Groundwater is one of the most valuable resources and main source of potable drinking water. It supplies fresh drinking water for over 95% of the world population. This is especially important in parts of the world that do not have ample surface water sources. Groundwater is stored in a geologic formation called aquifer. Aquifer is a water bearing layer which produces economically useful amount of water to springs and well. They are typically made up of gravel, sand, sandstone or fractured rock. The regional distribution on earth, however, varies and depends mainly on climatic conditions as well as the geology of the subsurface (Sophocleous, 2000; Alley and Leake, 2004)   .
The study area is located in parts of Buruku and Gboko local government council areas in Benue state (Figure 1). These areas lie within the lower Benue trough and is known to have challenges as regards to groundwater quality and, the hydraulic characteristics of the aquifer are not reliably known in other to assess groundwater potentials. The areas have large deposits of baryte and associated minerals at relatively shallow depth, which is extracted largely through artisanal mining. Unfortunately, these mineralization and lithological complexities greatly affects groundwater features in the area.
^^^^^^^^
EXERCISE DETAILS. Reproduce the groundwater passage above verbatim, from its first sentence through its last.
^^^^^^^^
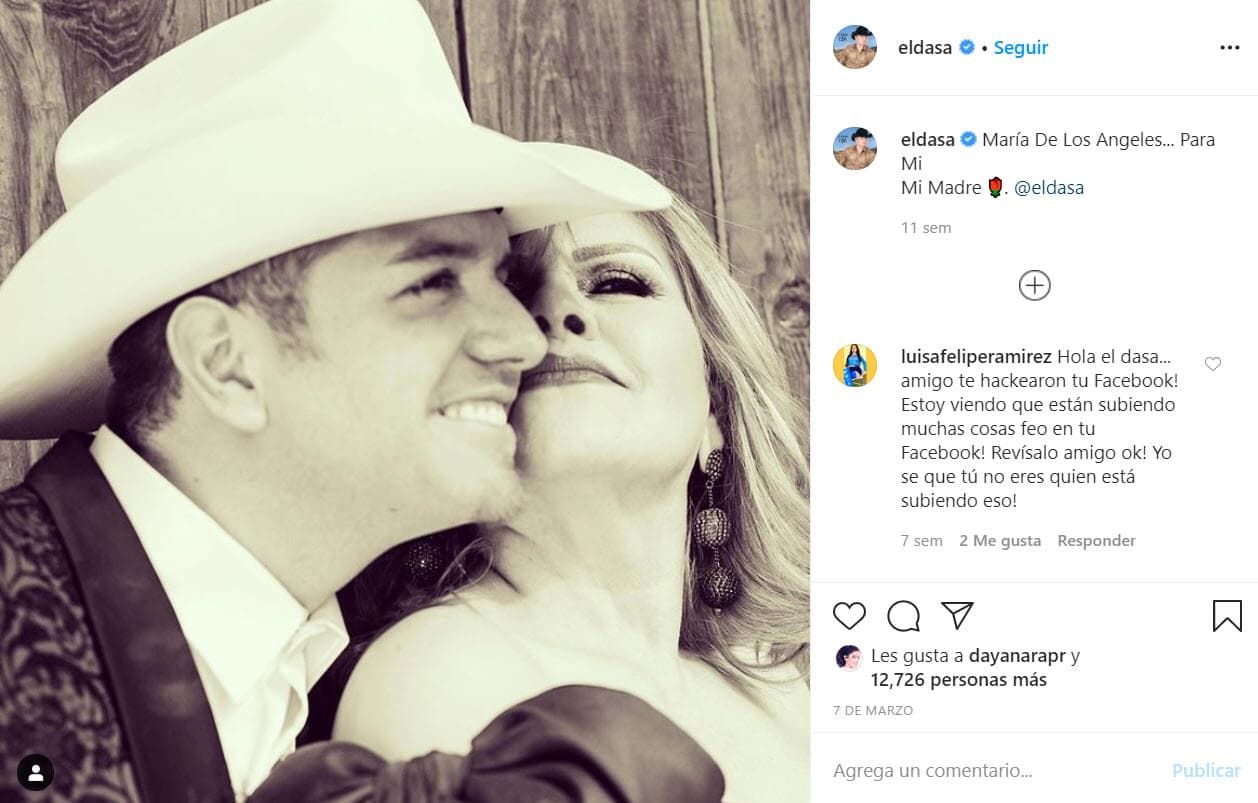
Task: Click eldasa's verified badge
Action: (965, 46)
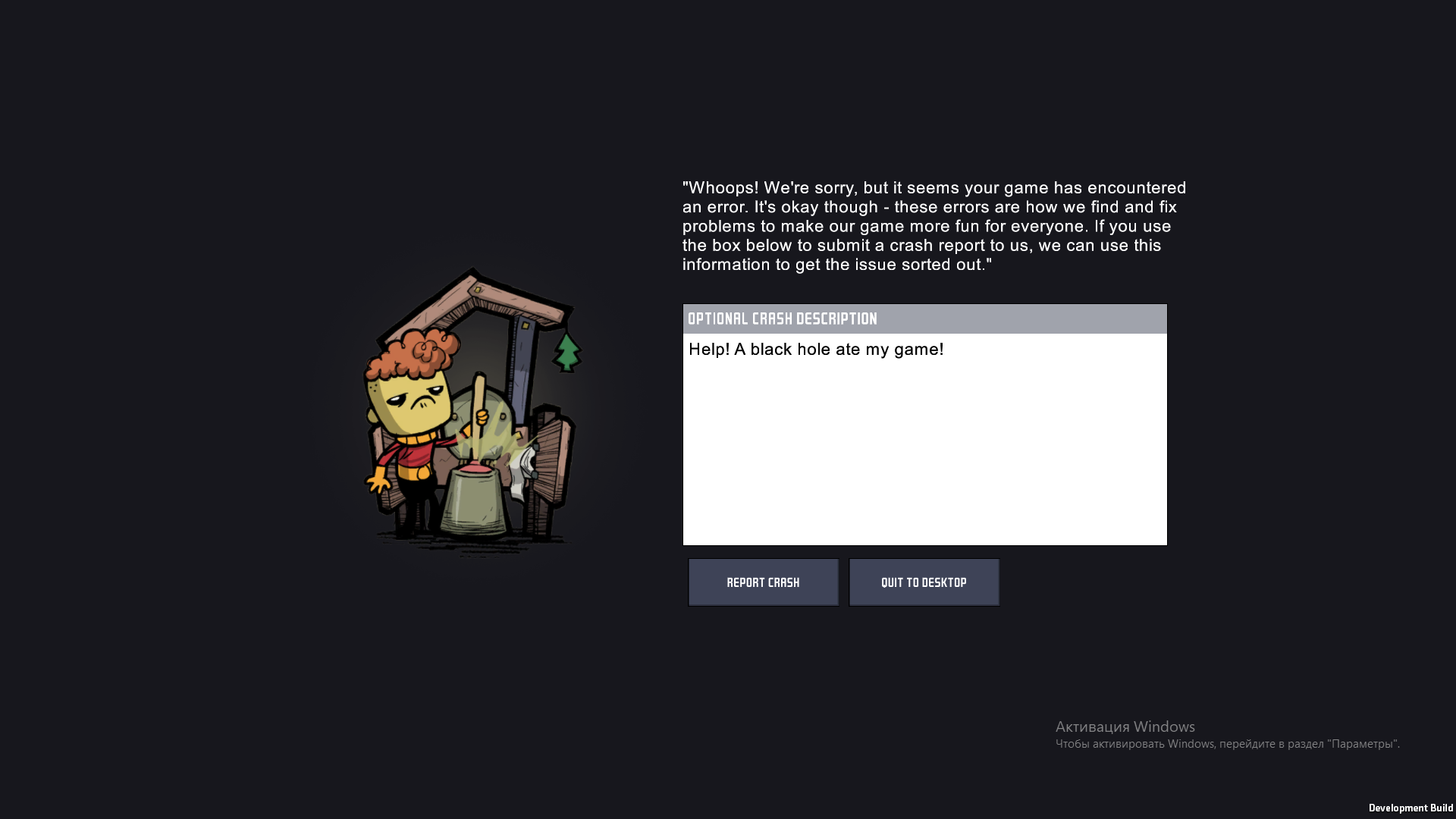This screenshot has width=1456, height=819.
Task: Focus the crash description text box
Action: (x=924, y=439)
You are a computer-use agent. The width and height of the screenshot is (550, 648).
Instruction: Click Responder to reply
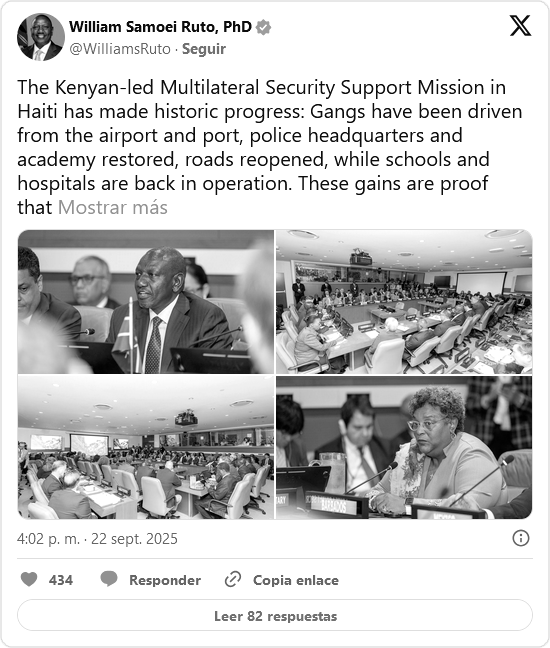coord(165,580)
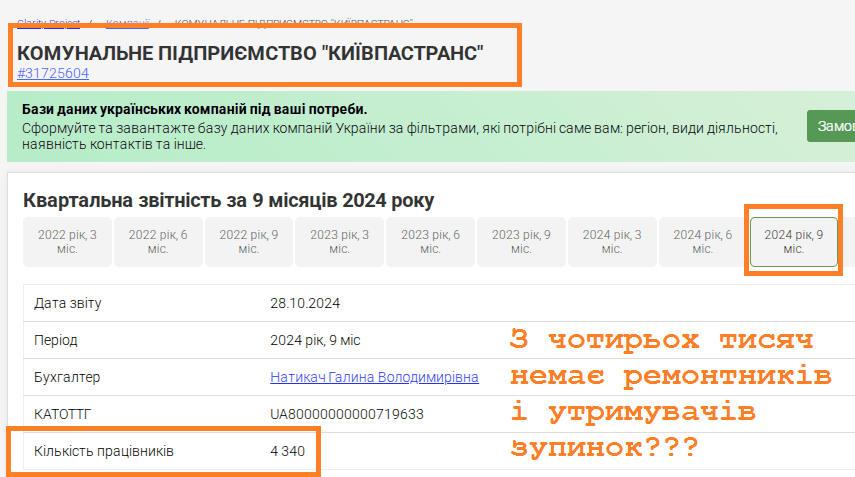
Task: Show 2023 рік, 3 міс. report
Action: tap(339, 242)
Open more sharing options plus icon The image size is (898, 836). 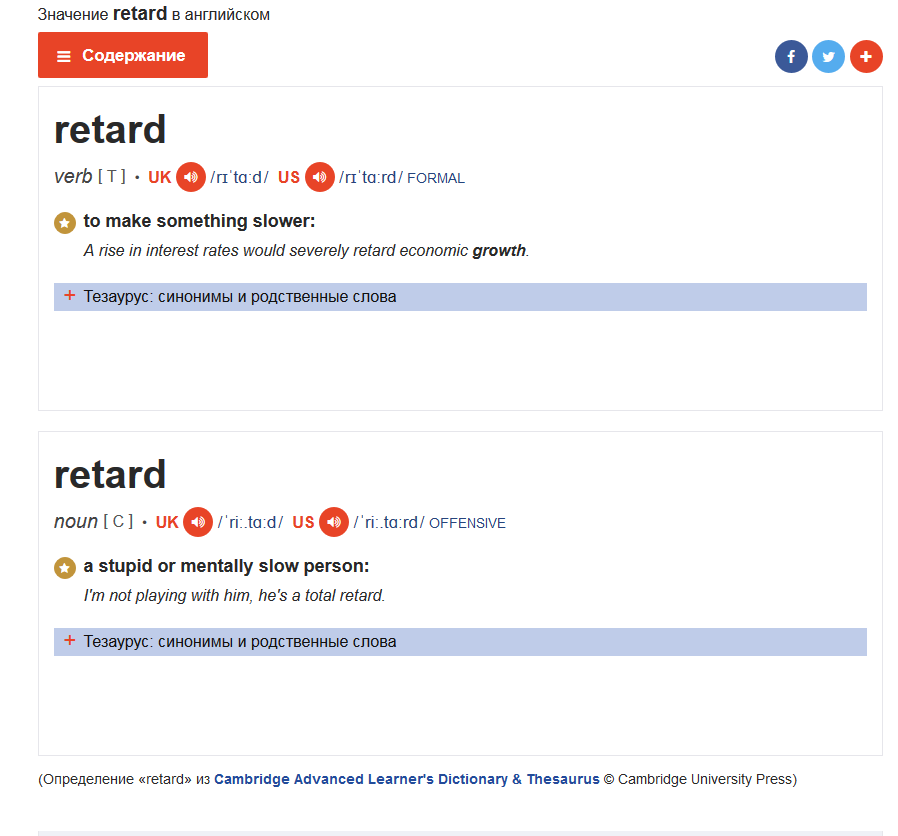866,57
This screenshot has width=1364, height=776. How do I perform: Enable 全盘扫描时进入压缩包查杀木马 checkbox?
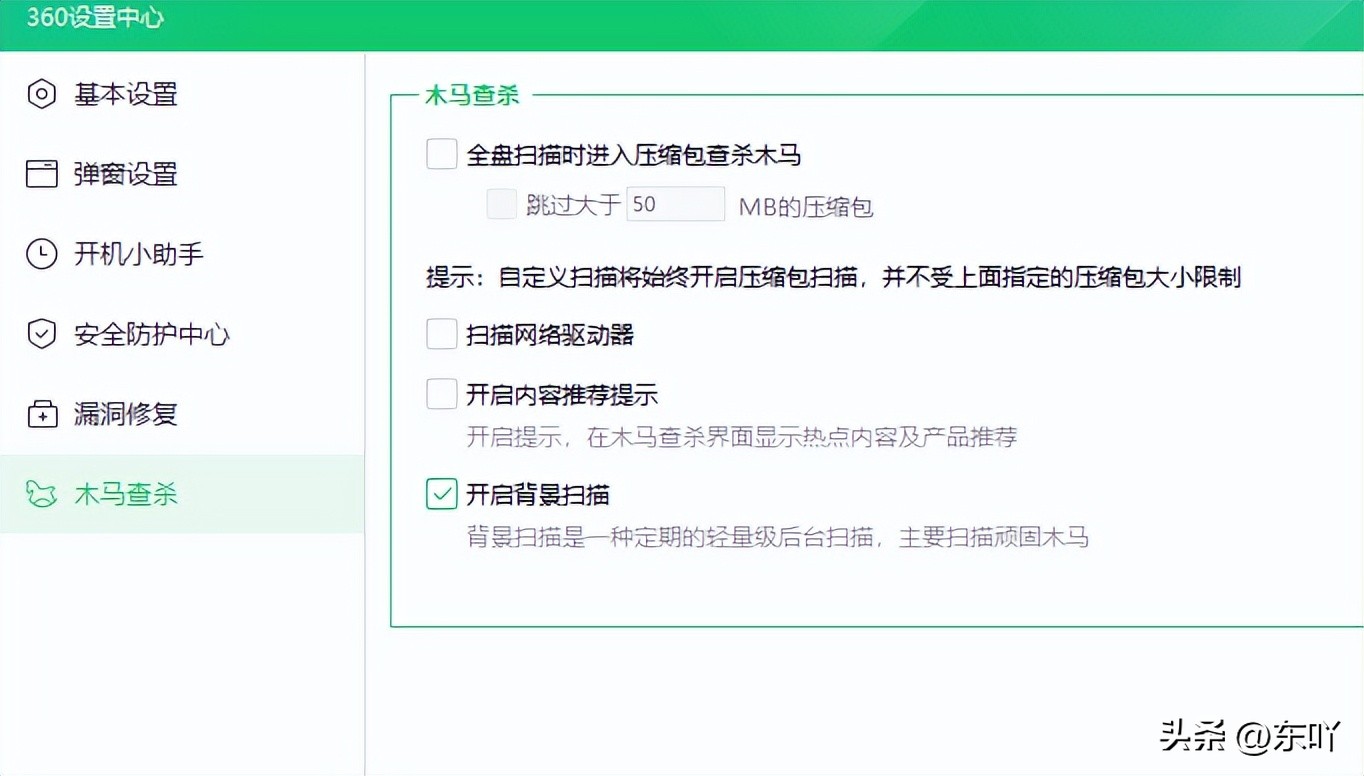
^^^^^^^^
TASK OUTPUT.
Groundwater is one of the most valuable resources and main source of potable drinking water. It supplies fresh drinking water for over 95% of the world population. This is especially important in parts of the world that do not have ample surface water sources. Groundwater is stored in a geologic formation called aquifer. Aquifer is a water bearing layer which produces economically useful amount of water to springs and well. They are typically made up of gravel, sand, sandstone or fractured rock. The regional distribution on earth, however, varies and depends mainly on climatic conditions as well as the geology of the subsurface (Sophocleous, 2000; Alley and Leake, 2004)   .
The study area is located in parts of Buruku and Gboko local government council areas in Benue state (Figure 1). These areas lie within the lower Benue trough and is known to have challenges as regards to groundwater quality and, the hydraulic characteristics of the aquifer are not reliably known in other to assess groundwater potentials. The areas have large deposits of baryte and associated minerals at relatively shallow depth, which is extracted largely through artisanal mining. Unfortunately, these mineralization and lithological complexities greatly affects groundwater features in the area.